He admitted, however, that the bill does not target minors specifically and therefore does not directly mirror other laws that restrict teenagers’ curfew and the kinds of movies they may see.
Shepherd said that like Willard’s failed bill, his legislation aims to correct a fashion faux paus that has implications not only on a young person’s sense of style but also on his or her sense of self.
“Hopefully, if we pull up their pants,” he said, “we can lift their minds while we’re at it.”
What in the world does it mean to “shoot hoops professionally?”
TheAgitator.com

I love the part where Shepherd says:
‘…such technicalities generally would be overlooked by police, who would only cite violators who deliberately wear pants low on their hips.
The only times I have ever been stopped/questioned by police have been on ‘technicalities’.
Does this mean that if a New Orleans Hornets player or opponent player is “shooting hoops with their pants below their waist”, an officer will be in their locker room after the game issuing citations?
Radley, you better hope Jermaine O’Neal is injured when the Pacers go into New Orleans.
Explain to me what’s wrong with a law that bans poisoning your children?
Radley, you are correct. There shouldn’t be any additional laws necessary regarding this. Assault it pretty straightforward and the kids could certainly sue concurrently or later.
I consider adults who smoke in cars or even in their homes with accompanying children to be a bit senseless, no to be quite stupid.
On the other hand, if it is a privately owned establishment that is clearly labeled as a smoking environment then consenting adults should be free to patononize or work there without any outside interference.
Smoking Assault
Radley Balko warns of creeping nanny-statism:The California state assembly is now considering a law banning you from smoking in your own car if your kids are riding with you. Make no mistake, they’ll be in your home next.Radley, you are correct. There …
I support a ban on baggie pants for kids as long as we get a ban on old women wearing spandex/pink feathers/sparkle makeup and old men from wearing tee-shirts that say “Sexy Grandpa.”
BAN! BAN! BAAAAAAAAN!!!!!
Land of the free…
Funny thing is, Loosiana is the home-state of Britney Spears, queen of the low-rise pants.
Even on the basketball court!!

### Recorded data
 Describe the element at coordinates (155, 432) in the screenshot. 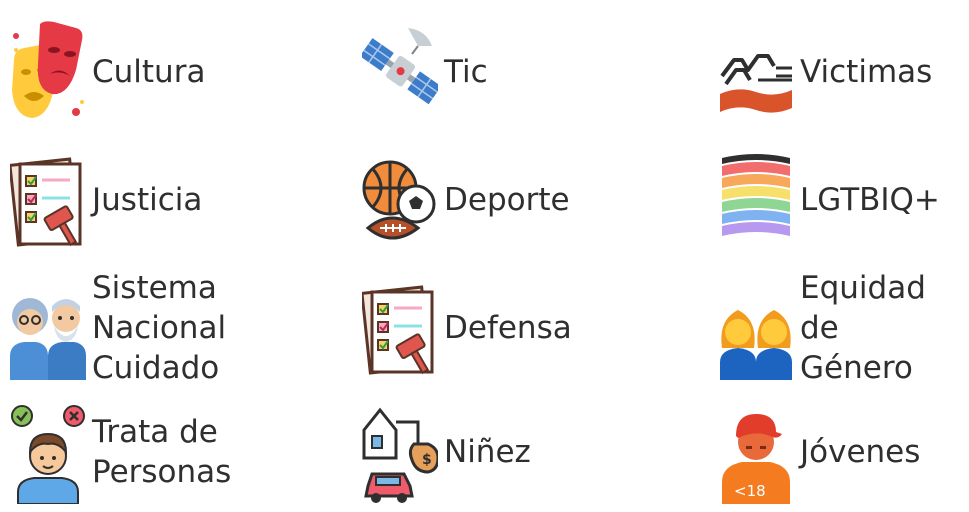

I see `category-label-line-1: Trata de` at that location.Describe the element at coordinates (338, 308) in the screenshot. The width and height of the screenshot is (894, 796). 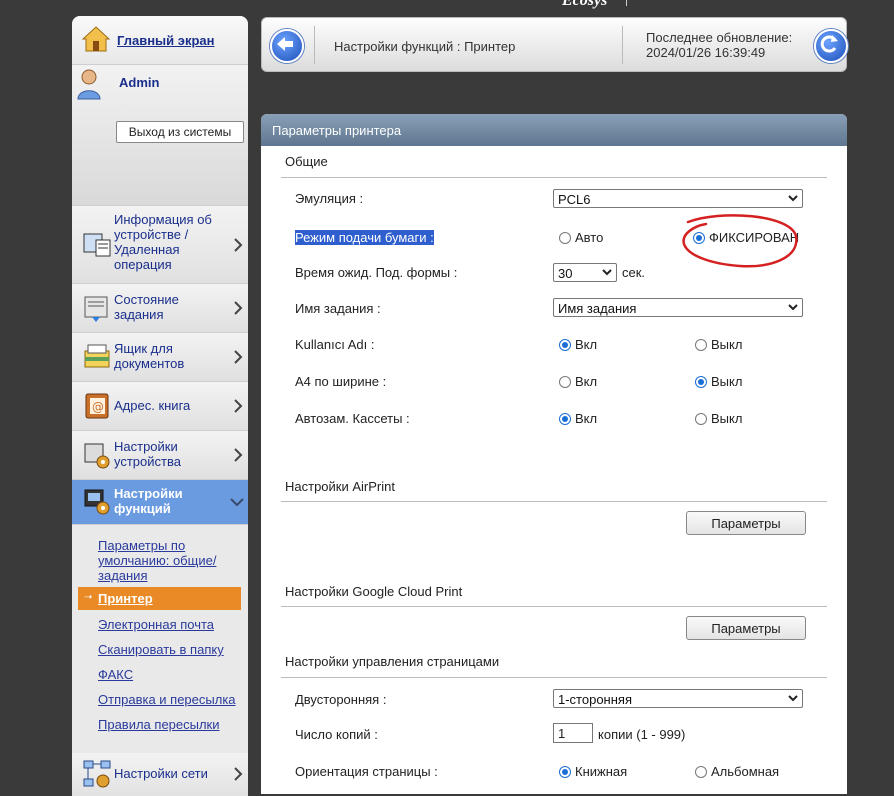
I see `job-name-label: Имя задания :` at that location.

### Instructions to follow
In the text on the low-slung pants bill, what does Shepherd hope pulling up young people's pants will also accomplish?

### Response area
He hopes it will lift their minds.